China has frozen its currency against the US dollar since mid-2008, trying to cushion its exporters from the global financial crisis.
Speculation had swirled in recent weeks that it was only a matter of time before Beijing let the exchange rate resume appreciation, but many analysts believe that international jitters in the wake of Greece’s debt crisis could stay its hand.
“These [trade] numbers largely pre-date the escalation of the euro-area sovereign debt crisis and the sharp sell-off in the euro, so it is still too soon to tell whether we will see weaker European demand for Chinese exports in the months ahead,” Brian Jackson, an economist with the Royal Bank of Canada in Hong Kong, said in a note.
China’s leaders have said they want to be sure that external demand has made a sustained recovery before unwinding policies introduced at the height of the global credit crunch, including the yuan’s de facto peg and a range of tax rebates given to exporters.
The world’s third-largest economy slipped into a trade deficit in March — its first in six years — more because of domestic vigor than external weakness.
With China growing 11.9 percent in the first quarter from a year ago, its appetite for energy and raw materials has been voracious.

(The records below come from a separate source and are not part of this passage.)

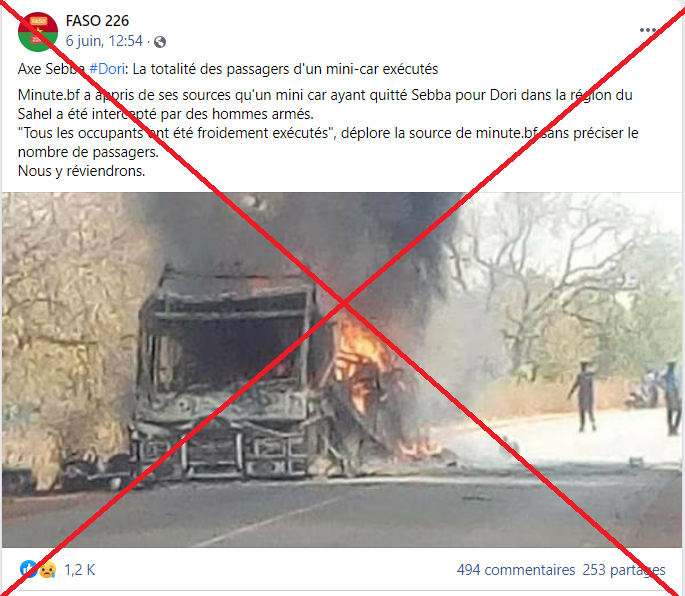This screenshot has width=685, height=596.
Task: Click the globe public audience icon
Action: (160, 42)
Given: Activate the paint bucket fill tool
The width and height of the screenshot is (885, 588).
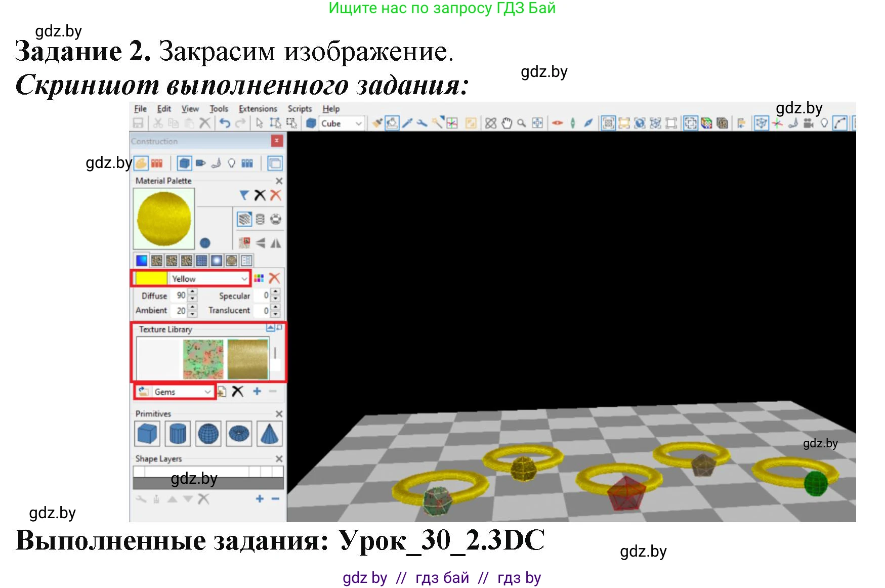Looking at the screenshot, I should 392,123.
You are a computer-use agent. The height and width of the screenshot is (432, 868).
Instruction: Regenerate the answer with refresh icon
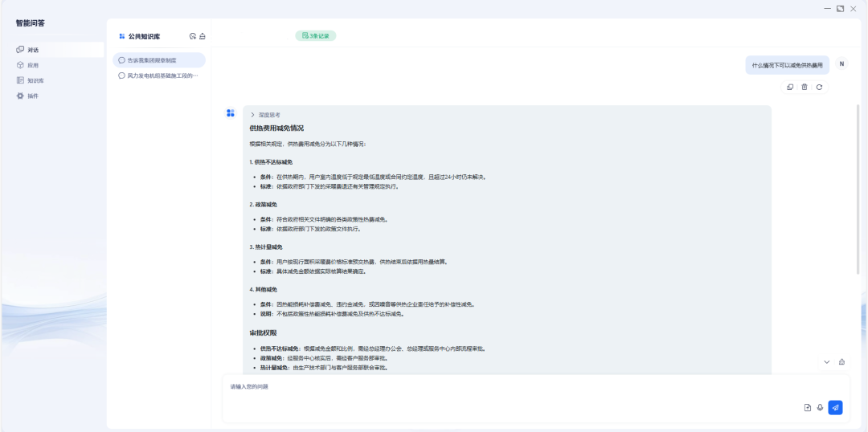(x=819, y=87)
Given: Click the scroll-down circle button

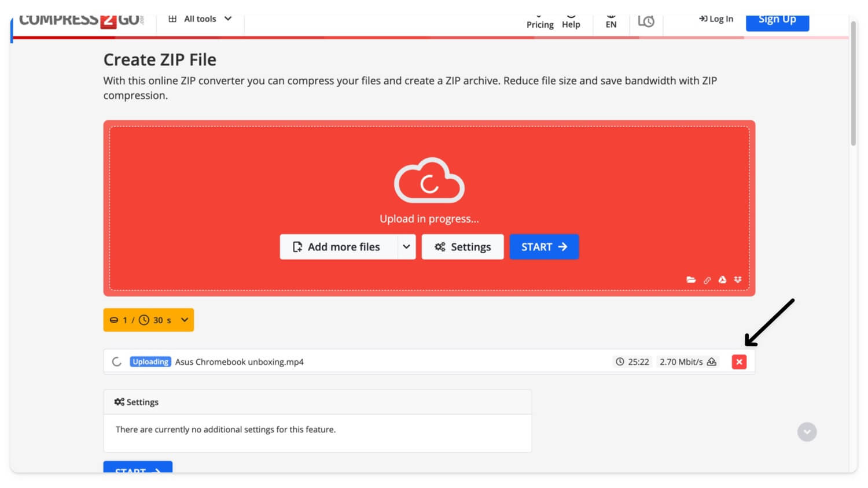Looking at the screenshot, I should pyautogui.click(x=807, y=431).
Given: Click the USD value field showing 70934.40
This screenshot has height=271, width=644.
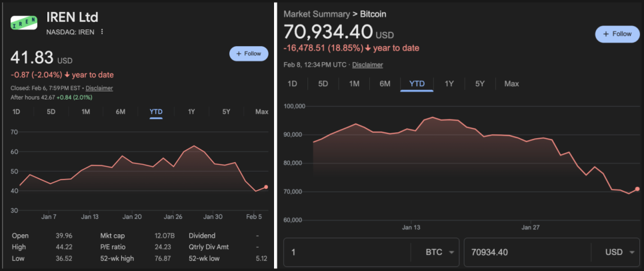Looking at the screenshot, I should pos(527,252).

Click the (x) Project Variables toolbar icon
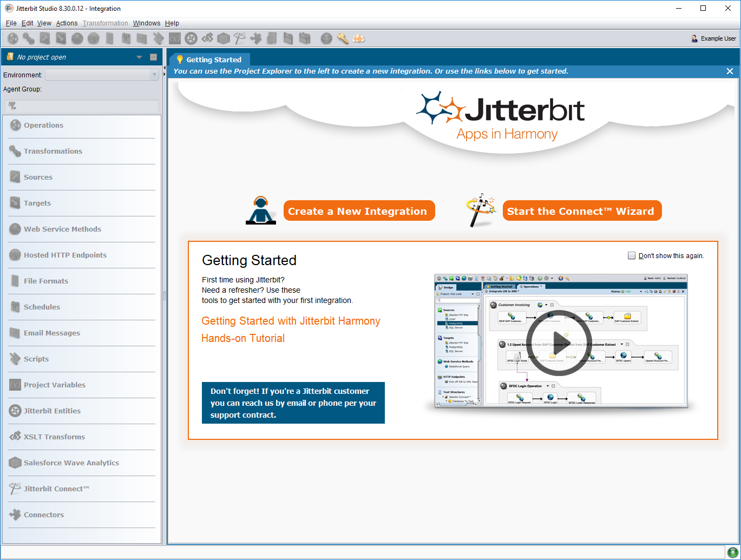[174, 38]
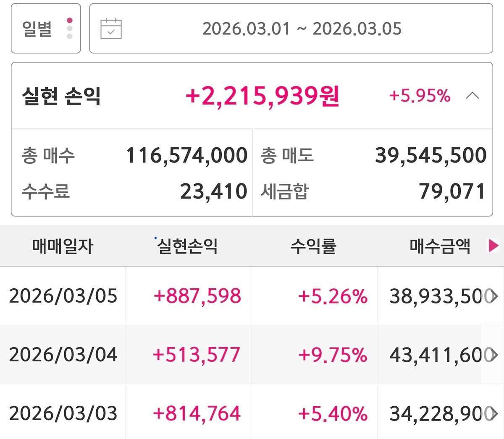
Task: Sort by 매매일자 column header
Action: [x=63, y=246]
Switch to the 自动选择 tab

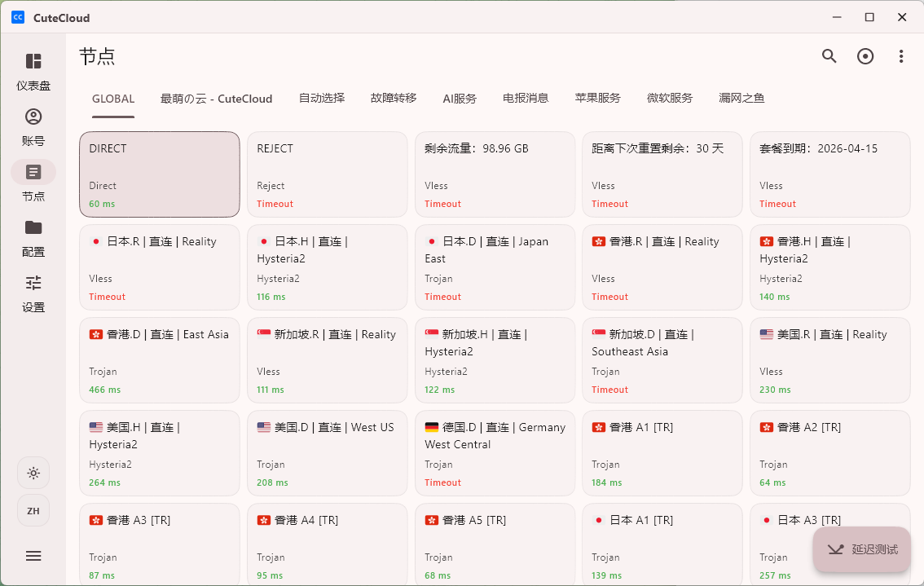321,98
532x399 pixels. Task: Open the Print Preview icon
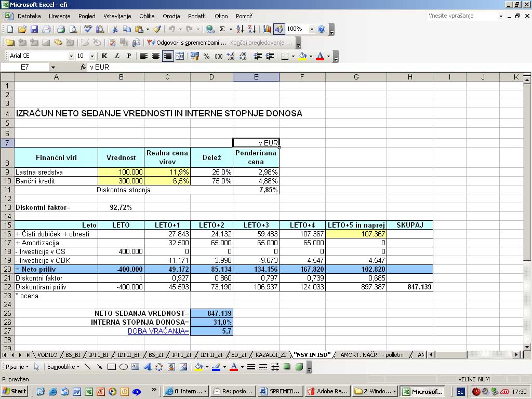coord(73,30)
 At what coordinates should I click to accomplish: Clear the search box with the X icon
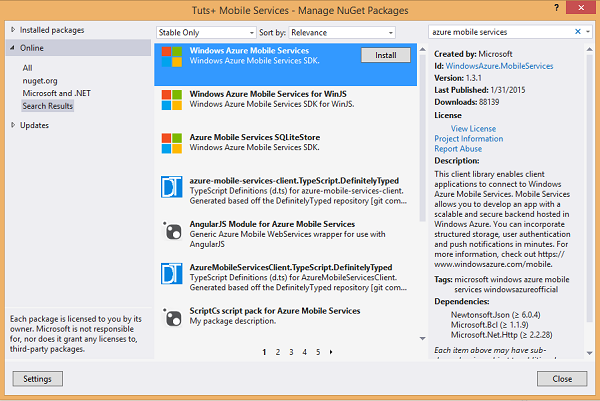[x=577, y=32]
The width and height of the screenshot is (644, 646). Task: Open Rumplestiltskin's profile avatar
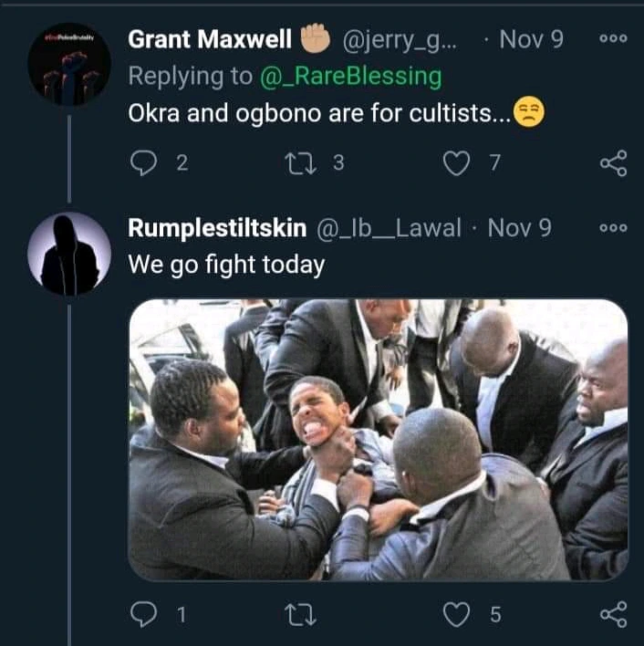pyautogui.click(x=68, y=254)
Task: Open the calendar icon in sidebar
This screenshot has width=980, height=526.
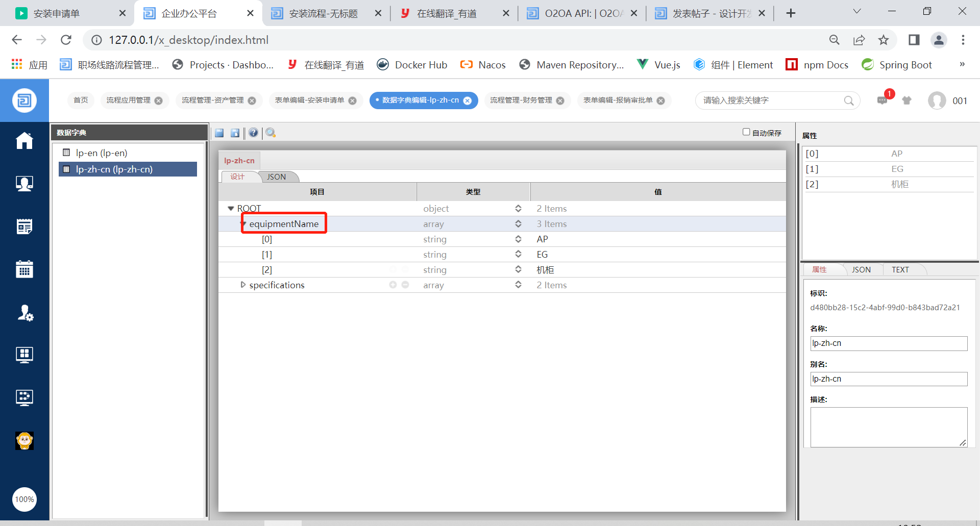Action: tap(24, 269)
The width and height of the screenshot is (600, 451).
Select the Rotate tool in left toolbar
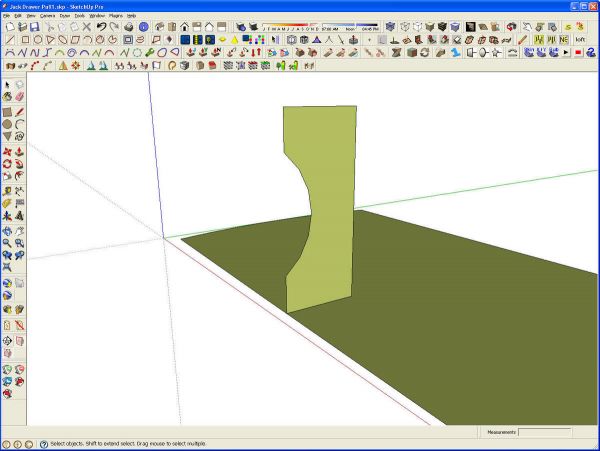(x=7, y=164)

Last month may prove to have been something of an inflection point, with base effects over the rest of the year likely to push export growth rates higher, while the pace of import increases slows.
Exports rose 11.4 percent in month-on-month calendar adjusted terms, while imports were up 6.9 percent, the Chinese customs authority said.
Goldman Sachs economists Song Yu (宋宇) and Helen Qiao (喬虹) estimated that on a seasonally adjusted annualized month-on-month basis, exports grew around 25 percent and imports fell about 18 percent.
“We continue to believe the trade deficit [in March] was a one-off event and the trade surplus will likely increase throughout the year,” they said.
“We’ve been saying that the March trade deficit was temporary,” said Grace Ng (吳向紅), an economist with J.P. Morgan in Hong Kong. “We are looking for the full-year trade balance to come back into a solid balance situation.”
CAR SALES
Separately, a private research group reported yesterday that growth in China’s passenger car sales slowed to 34 percent last month as a year-long surge in demand began to wane.
Sales had jumped 63 percent in March from a year earlier.
The 1.11 million cars sold last month was down 12 percent from the 1.26 million sold in March, the Shanghai-based China Passenger Car Association said.
Feeble sales in the US and a surge in car buying by newly affluent Chinese helped make China the world’s largest auto market last year, when total vehicle sales jumped 45 percent over 2008 to 13.6 million units.